Using the following command, we can mount that backup as a filesystem to the local mnt directory:

mkdir -p mnt
misc/borg.sh mount -o ignore_permissions ssh://borg@borg.jinmiaoluo.com:22/srv/borg/jira.jinmiaoluo.com::20230902-201349 mnt

Once mounted, you can access the backup data.

The mnt/backup directory is equivalent to the Jira server’s root directory as it was on September 2, 2023.

You can then use rsync or other tools to restore the entire system or specific files from the backup. When done, simply unmount:

umount mnt

Monitoring the Backup System

The backup system includes the following monitoring metrics:

  • Total capacity of the backup system
  • Available space on the backup system
  • Used space per server

The backup system includes the following alerting metrics:

  • Alert when a server’s backup fails

Handling overall metrics:

Since my local borg server is a virtual machine with backup data stored on a virtual disk, I can derive the total capacity (total size of the virtual disk) and available space (free space on the virtual disk) from the data provided by node_exporter for that virtual disk:

Used space per server:

The used space per server is obtained via /usr/local/bin/borg info. See borg-textcollector.sh.

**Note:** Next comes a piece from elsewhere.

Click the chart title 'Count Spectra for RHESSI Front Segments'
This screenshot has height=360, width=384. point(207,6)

This script uses node_exporter’s textfile collector to expose the timestamp of the last backup and the repository size to Prometheus.

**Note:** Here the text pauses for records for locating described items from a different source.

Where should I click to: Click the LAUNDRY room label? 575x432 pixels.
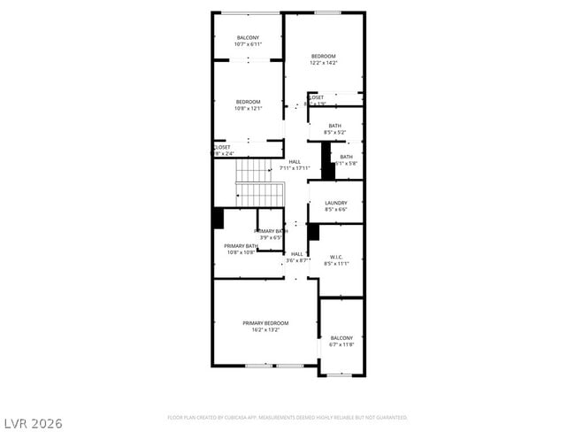click(x=335, y=203)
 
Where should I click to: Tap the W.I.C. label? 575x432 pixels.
click(x=335, y=257)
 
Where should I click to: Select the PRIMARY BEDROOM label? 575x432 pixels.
click(x=265, y=323)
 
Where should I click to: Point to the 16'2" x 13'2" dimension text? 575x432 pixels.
click(x=265, y=330)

With these monitoring metrics, we can determine the backup space used by each server:

When backup-related data is generated:

Backups are triggered daily by borg-backup.timer, which runs borg-backup.sh.j2.

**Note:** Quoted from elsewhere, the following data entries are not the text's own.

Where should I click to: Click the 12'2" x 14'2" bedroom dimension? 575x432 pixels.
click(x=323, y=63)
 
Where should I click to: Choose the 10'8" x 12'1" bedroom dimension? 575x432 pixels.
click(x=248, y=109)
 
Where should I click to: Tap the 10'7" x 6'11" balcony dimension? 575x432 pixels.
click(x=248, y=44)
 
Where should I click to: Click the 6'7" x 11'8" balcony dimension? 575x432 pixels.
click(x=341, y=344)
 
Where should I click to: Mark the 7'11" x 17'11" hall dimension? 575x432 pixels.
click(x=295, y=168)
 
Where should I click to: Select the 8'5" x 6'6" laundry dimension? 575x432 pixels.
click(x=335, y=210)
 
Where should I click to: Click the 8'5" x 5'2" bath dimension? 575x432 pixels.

prometheus-borg-textcollector.service (which invokes borg-textcollector.sh) defines:

[Install]
WantedBy=borg-backup.service

This is a weak dependency, so the two monitoring metrics – local backup space used and the timestamp of the last backup – are updated each day when the backup completes.

Backup failure alerting:

With the timestamp of the last backup, a simple calculation:

- name: borg
  interval: 60s
  rules:
    - alert: BorgMissingBackup
      expr: time() - borg_hetzner_last_archive_timestamp > 86400 * 1.5
      for: 2m
      labels:
        severity: critical
      annotations:
        summary: 'Borg missing backup (instance {{ $labels.instance }})'
        description: 'Borg has not backuped for more than 24 hours. Last backup was made {{ $value | humanizeDuration }} ago'

can identify servers that have not been backed up for more than 24 hours, i.e., servers where the backup may have failed.

Closing Thoughts

This post documents my experience implementing a backup system locally after studying the Arch Linux Infrastructure repository. To avoid excessive detail that might obscure the main points, some specifics were intentionally omitted. Also, since my implementation was done in a local virtualization environment, some aspects differ from Arch Linux’s actual practices. For example, Arch Linux employs an On-Site/Off-Site dual backup strategy. Their servers are hosted on Hetzner, and in addition to using Hetzner’s StorageBox for backup storage, they also use another provider, rsync.net, as a backup storage vendor to mitigate the risk of data loss from relying on a single provider.

This post aims to provide a reference for those looking to implement a borg-based backup system. For the actual implementation details, please read the code directly: infrastructure. Finally, thanks to everyone who contributes to the continued stability of the Arch Linux community.